YOUR OBJECTIVE → If a record holds a picture, omit the picture, but copy everything else below exactly.

TASK INPUTS →
|---|
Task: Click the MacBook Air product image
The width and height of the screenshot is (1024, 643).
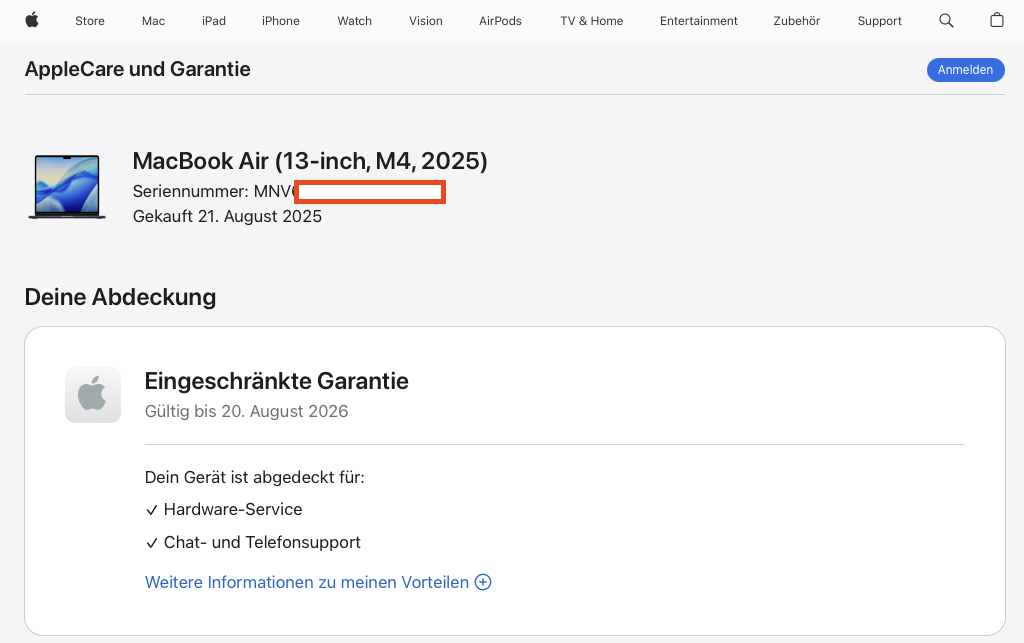Action: pos(67,187)
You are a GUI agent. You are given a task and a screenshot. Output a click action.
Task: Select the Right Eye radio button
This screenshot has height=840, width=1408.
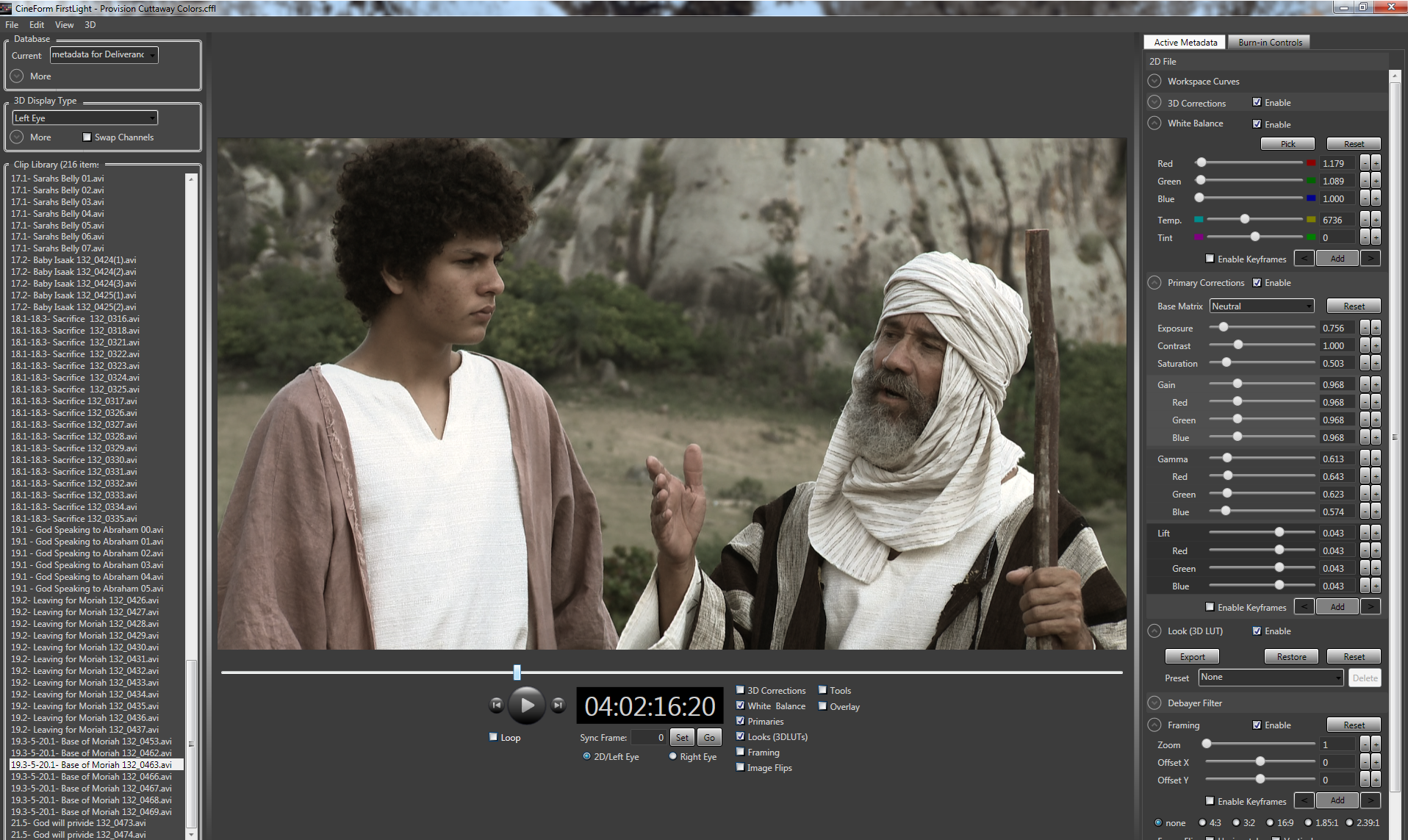[x=672, y=756]
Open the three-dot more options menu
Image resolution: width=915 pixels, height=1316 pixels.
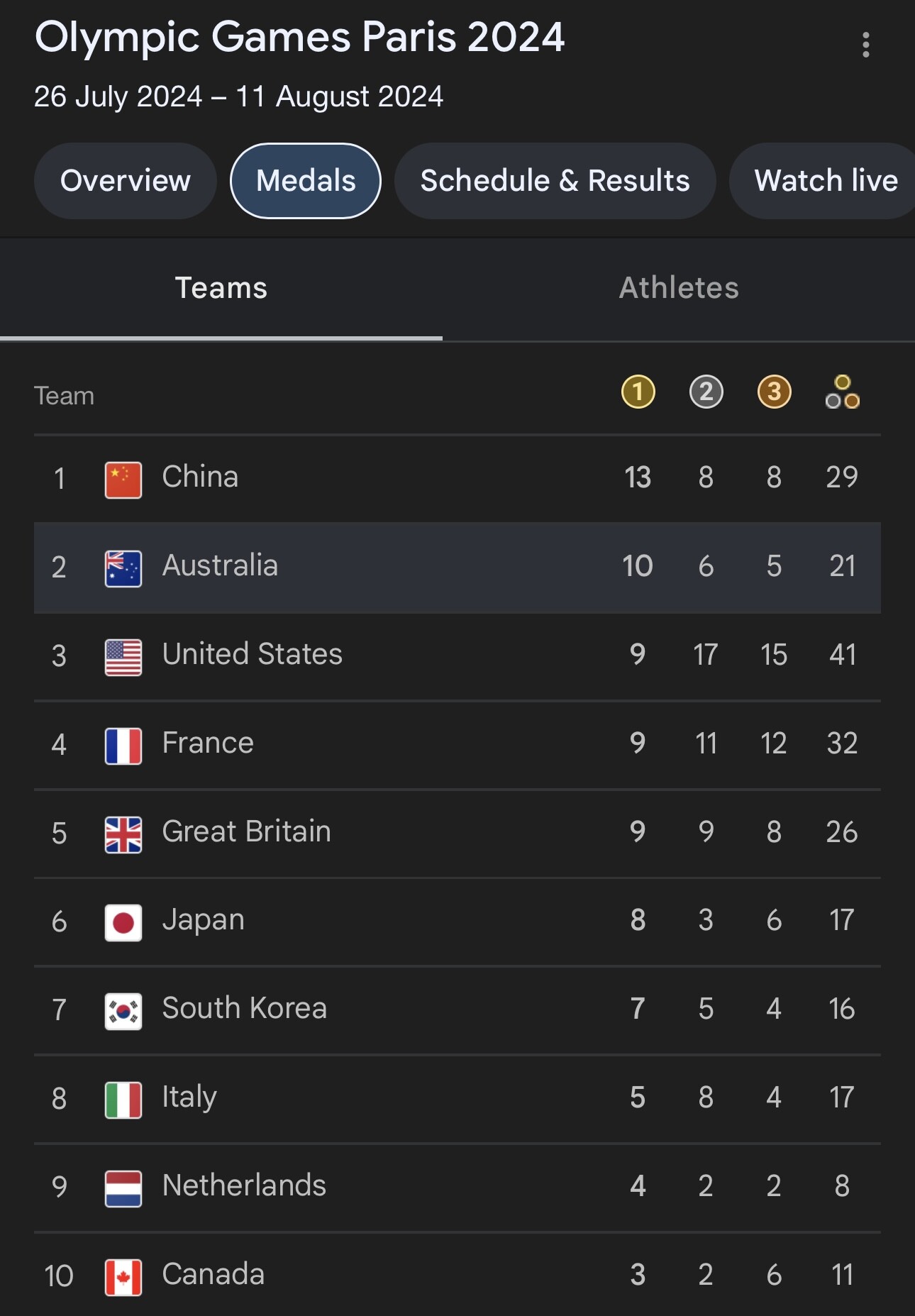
|---|
YOUR SOLUTION →
Task: Click the MacBook Air product image
The width and height of the screenshot is (1024, 643).
Action: pos(67,187)
You are a GUI agent. You are given a task and a screenshot. Output a click action.
Task: Select the Right Eye radio button
This screenshot has height=840, width=1408.
[x=672, y=756]
Open the three-dot more options menu
Image resolution: width=915 pixels, height=1316 pixels.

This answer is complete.